Весь Великий пост работы в громадном здании шли быстро, более тысячи всяких подрядчиков и рабочих наполняли этот дворец в полном смысле слова от зари до зари. К концу Великого поста все было готово, и всем было известно, что прием в Светлый праздник будет непременно в новом дворце. Но о главной помехе для этого перехода в новый дворец никто не подумал.

Дворец строился несколько лет на громадном пустом пространстве, не застроенном ничем, которое простиралось от старого дворца у Полицейского моста до берега Невы, а в длину – от Миллионной до самой Галерной улицы. Когда-то при начале постройки это был обширный, великолепный зеленый луг, на котором постоянно паслись коровы и лошади дворцового ведомства. Покуда дворец строился, все это огромное пространство понемножку покрывалось бесчисленным количеством разного рода домиков, хижин, шалашей, избушек, балаганов и сараев для обделки всякого рода материалов и для житья рабочих. Постепенно этих построек набралось, конечно, более сотни. Кроме того, годами набирались громадные кучи всякого мусора, бревен, глины, щепы и щебня.

Вид этого пустого пространства между двумя дворцами, старым и новым, был хотя крайне непригляден, но крайне оригинален. Это было сплошное серо-грязное пространство, на котором кое-где высились самые нелепые постройки на скорую руку, а около них громадные кучи всякого сора. В некоторых местах кучи щепы или щебня были настолько велики, что превышали крыши сарайчиков и хижин.

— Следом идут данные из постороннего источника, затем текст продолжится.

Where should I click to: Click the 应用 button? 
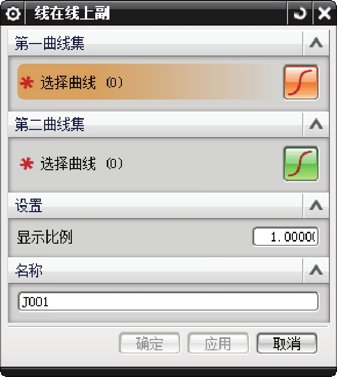pyautogui.click(x=218, y=343)
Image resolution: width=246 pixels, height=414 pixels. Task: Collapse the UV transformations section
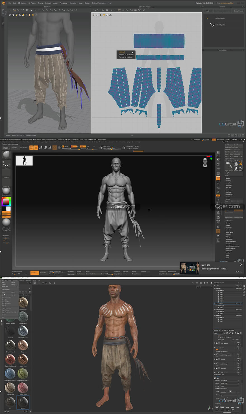(216, 389)
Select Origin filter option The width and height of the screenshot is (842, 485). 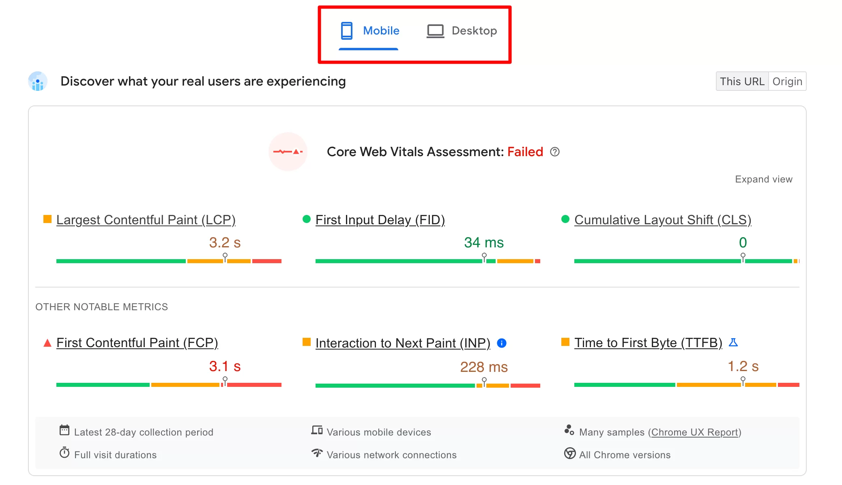[x=787, y=82]
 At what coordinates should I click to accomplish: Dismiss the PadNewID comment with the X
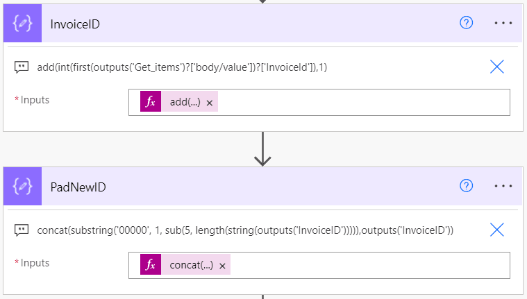click(497, 230)
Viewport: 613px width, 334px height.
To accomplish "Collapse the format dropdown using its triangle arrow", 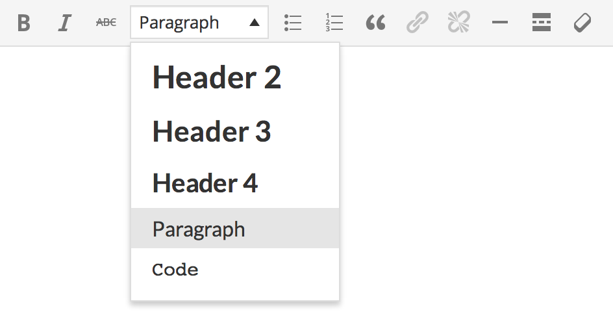I will 255,23.

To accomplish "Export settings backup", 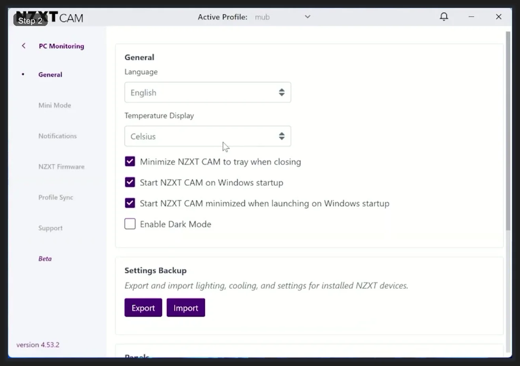I will point(143,307).
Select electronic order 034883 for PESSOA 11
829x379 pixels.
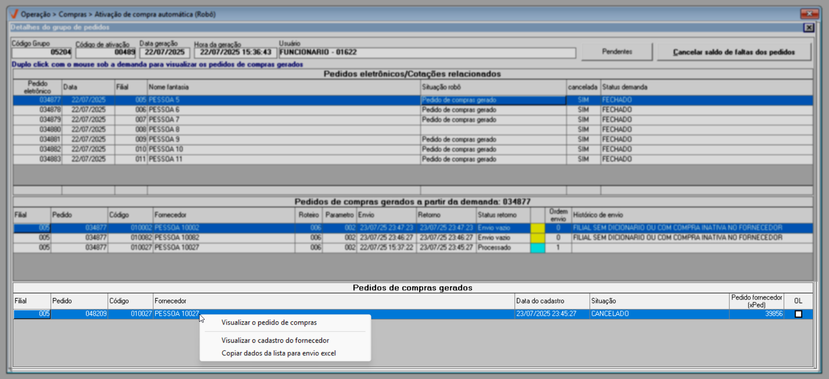(50, 159)
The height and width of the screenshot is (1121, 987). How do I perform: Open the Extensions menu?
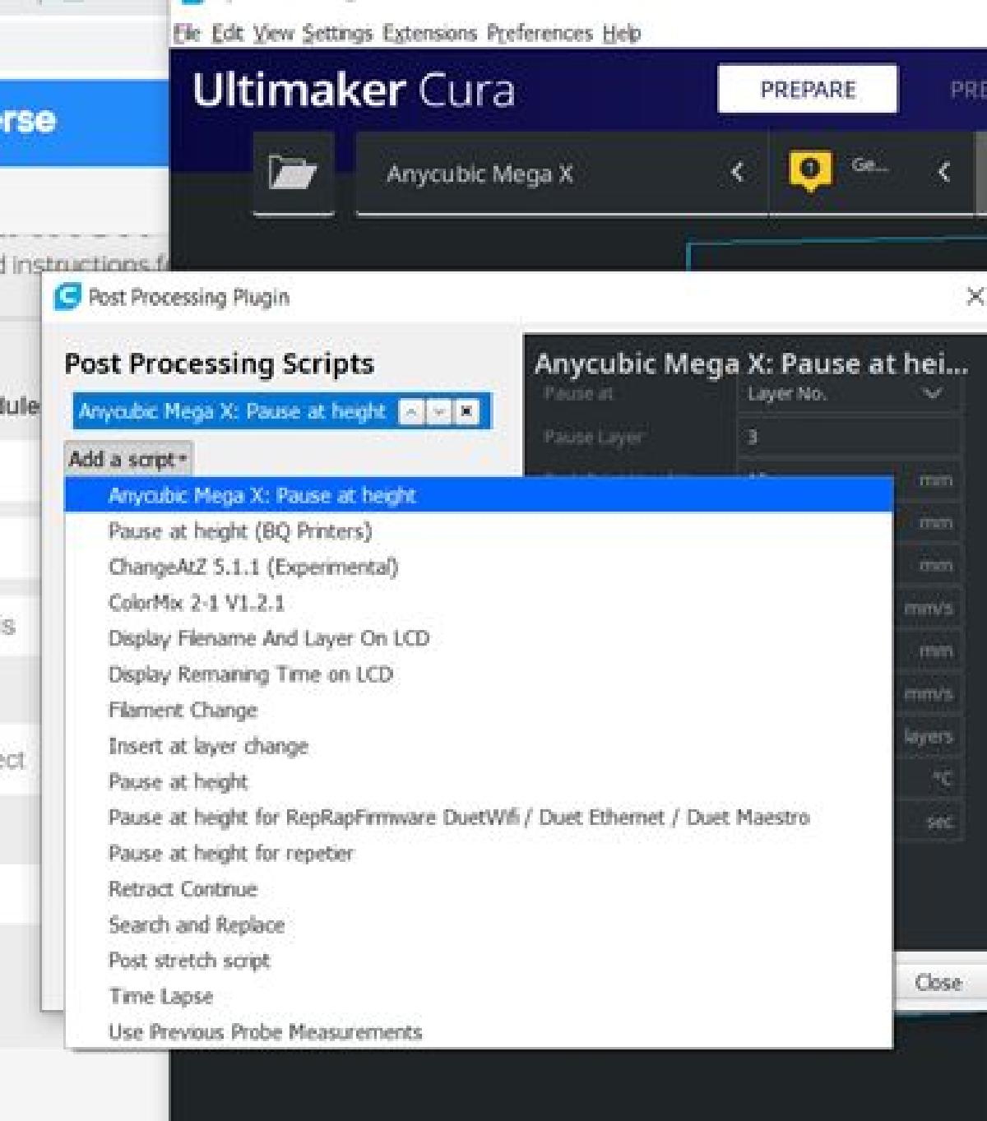coord(429,34)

Когда в новом дворце развешивались уже последние картины и занавеси и вносилась всякая мебель, один из немцев-придворных, Будберг, первый спросил у полицмейстера Корфа:

– А как же будет и как состоится прием во дворце, когда нельзя пройти, а тем менее проехать к этому дворцу ниоткуда?

Корф, отличавшийся некоторою тугостью разума, треснул себя по лбу и онемел от сюрприза.

Оставалась одна Страстная неделя, очистить же весь этот луг возможно было только в месяц времени, да и то при затрате больших сумм для найма лошадей и народа. И Корф, надумавшись, поскакал к Фленсбургу и объяснил ему ужасное обстоятельство.

Фленсбург, знавший хорошо, как и всякий в Петербурге, насколько упрямо желает государь быть в Светлый праздник в новом дворце, даже рот разинул и руками развел.

– Как же вы об этом не подумали? – воскликнул он.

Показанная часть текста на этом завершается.